Through our work with leaders in the utility sector, we see that those who extract the maximum impact from IoT technologies tend to be companies with a clearly defined strategy and vision. The right mix of talent and technical capabilities to deliver on their aspirations is crucial, while willingness to invest in data analytics is also fundamental.

How does the UK compare to other countries in terms of uptake of IoT technology?

The UK as a whole is a little behind the likes of Germany, the Netherlands and other central European countries when it comes to IoT adoption, but is catching up fast. This is largely due to two factors: innovation budgets in these countries tend to be larger, and they are really good at spinning out innovative technology and start-ups from industrial companies themselves.

Excitingly, the UK is making great strides in IoT adoption across a number of industries, including traditional manufacturing, utilities and agriculture. This was driven in part by the pandemic; with large numbers of the workforce needing to work from home, the need for live data and remote operations grew rapidly.
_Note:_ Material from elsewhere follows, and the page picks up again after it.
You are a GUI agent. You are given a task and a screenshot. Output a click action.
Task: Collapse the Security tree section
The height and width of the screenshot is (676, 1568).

IoT came to the fore as a result.

Once businesses make the decision to invest, do they find it difficult to navigate the different suppliers – for hardware, sensors, software, communication protocols?

This can certainly be a challenge for organisations after they have made the decision to invest in IoT. There are so many suppliers, technology types and sensors out there that it can be difficult to choose the correct components for your desired solution and outcome.

This is where organisations like Digital Catapult can support: teams of technologists, product managers and innovation specialists can work collaboratively with organisations’ internal stakeholders to understand the challenge, requirements and technical landscape to advise on the best solution. Part of our offering involves supporting roll-out and pilots to monitor effectiveness of trials and advise on how to deploy at scale in a sustainable way.

What is the number one change or reform or mindset shift that would help boost adoption of IoT in industry do you think?

Understanding that new business models are enabled by data. In order to drive innovation within your business and for your end customers, live, actionable data is essential. This will help your organisation to create new programmes, services and offerings that address customer needs. And that’s where IoT comes in.